Two years ago I was a total jerk to you and a lot of other people. I don't mean the separation from the site; that was just the coup de grace of a long suffering period of asininity. I would like to start off the message by sincerely apologizing to you and the rest of the site for my behavior and my flagrant and repeated transgressions against the SCP community. I was, in short, out of control, and you and the other admins did what you had to do to effect control, leading up to and including my expulsion from the site. I do not hold that against you; again, I was a complete asshole and the punishments enacted against me were both fair and warranted.
I'm approaching you about this subject now for two reasons. One, because events of the last two years have caused me to realize how much of a bastard I've been to many people, and that I don't want to be that person anymore. I have tried to make considerable changes in my behavior and my attitude over the past two years in order to better integrate with people in both my real life and on the internet. I've been fortunate to have many people help me in that regard, not the least of which is my domestic partner, whose patience and determination has been greatly influential. I'm frankly humbled that after causing so much misery in the world that there are still people who think I am worth the effort to try to help.

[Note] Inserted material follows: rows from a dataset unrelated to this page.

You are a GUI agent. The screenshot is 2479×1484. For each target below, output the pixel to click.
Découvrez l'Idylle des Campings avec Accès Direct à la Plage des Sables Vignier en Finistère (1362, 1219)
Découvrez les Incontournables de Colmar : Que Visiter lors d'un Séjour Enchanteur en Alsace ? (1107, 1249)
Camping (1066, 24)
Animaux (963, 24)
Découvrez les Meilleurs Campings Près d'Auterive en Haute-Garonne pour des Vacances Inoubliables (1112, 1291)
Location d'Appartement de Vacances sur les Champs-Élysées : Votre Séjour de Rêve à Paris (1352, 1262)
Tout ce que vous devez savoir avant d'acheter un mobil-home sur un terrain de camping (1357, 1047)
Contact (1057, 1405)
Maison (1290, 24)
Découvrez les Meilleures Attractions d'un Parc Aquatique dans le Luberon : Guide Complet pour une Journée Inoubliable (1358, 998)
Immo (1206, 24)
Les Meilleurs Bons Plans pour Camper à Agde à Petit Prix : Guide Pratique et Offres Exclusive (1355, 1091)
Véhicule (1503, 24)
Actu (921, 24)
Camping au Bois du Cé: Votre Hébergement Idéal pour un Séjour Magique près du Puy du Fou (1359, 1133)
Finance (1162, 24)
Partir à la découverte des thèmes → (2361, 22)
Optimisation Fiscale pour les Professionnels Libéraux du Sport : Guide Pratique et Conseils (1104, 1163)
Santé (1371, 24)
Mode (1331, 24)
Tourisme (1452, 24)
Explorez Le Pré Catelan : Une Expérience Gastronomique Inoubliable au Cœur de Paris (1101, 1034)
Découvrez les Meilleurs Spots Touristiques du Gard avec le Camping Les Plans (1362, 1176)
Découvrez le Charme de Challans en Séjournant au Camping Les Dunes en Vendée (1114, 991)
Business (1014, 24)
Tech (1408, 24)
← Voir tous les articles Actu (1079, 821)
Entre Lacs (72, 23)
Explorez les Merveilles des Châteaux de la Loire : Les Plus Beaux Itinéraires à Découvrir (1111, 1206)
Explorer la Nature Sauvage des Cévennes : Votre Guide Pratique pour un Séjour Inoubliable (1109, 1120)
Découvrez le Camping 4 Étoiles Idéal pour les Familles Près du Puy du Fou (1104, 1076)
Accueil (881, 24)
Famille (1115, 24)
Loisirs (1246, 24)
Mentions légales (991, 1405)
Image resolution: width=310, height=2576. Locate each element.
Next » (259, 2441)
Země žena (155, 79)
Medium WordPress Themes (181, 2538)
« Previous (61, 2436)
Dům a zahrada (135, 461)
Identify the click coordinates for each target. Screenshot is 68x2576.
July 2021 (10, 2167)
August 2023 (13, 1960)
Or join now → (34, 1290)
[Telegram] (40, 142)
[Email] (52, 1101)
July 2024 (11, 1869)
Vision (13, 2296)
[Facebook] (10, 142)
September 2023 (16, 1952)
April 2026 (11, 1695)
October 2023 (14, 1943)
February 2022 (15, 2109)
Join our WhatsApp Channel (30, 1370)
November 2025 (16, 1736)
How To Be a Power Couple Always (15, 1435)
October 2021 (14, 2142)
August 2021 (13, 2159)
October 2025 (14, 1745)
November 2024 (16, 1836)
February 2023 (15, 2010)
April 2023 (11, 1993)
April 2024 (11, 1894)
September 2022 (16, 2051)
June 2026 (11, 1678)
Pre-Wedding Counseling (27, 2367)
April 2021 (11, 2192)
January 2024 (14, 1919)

The second reason is because I have, as you tried to explain to me two years ago, only hurt myself and the fans of my work by having you take down my submissions to the SCP. I don't propose that those should be reinstated; too much history has occurred in the interim for that to be canonically practical, and in any case I wouldn't suggest it anyway, as I realize that would be arrogant. But, if it is acceptable to the administration, I would like to request my reinstatement as an author. I ask for no special privileges. I'm willing to perform any atonement deemed necessary; I will start from square one, go through boot camp, jump through whatever hoops are set before me to prove my desire is sincere; indeed, this is why I have started a new account rather than attempt to salvage the old one, and have come to you openly rather than try to hide my identity. I would only like the chance to add something again to the site and perhaps, in some small way, reverse the damage I have caused previously. If it is ultimately decided that such a provision is not worth the risk that I will return to old habits, and my plea for redemption is denied, then I will also accept that judgment without complaint as fair and make no further attempt to sway you.
Thank you for your consideration.
I don't know how best to handle this. I am a firm believer in redemption…but the fallout from that downward spiral still makes my hands shake. I don't think this is a call I can make on my own, at least not one I can feel right about. What do you all feel?
For those who don't know, Squonk used to be Fishmonger, a former user and staff member who underwent a rather unpleasant phase and ended up leaving the site, taking his body of work with him. He would now like to rejoin.
I was very, very angry with Fish at the time, but it was a bit ago. I will vote with the popular opinion with this.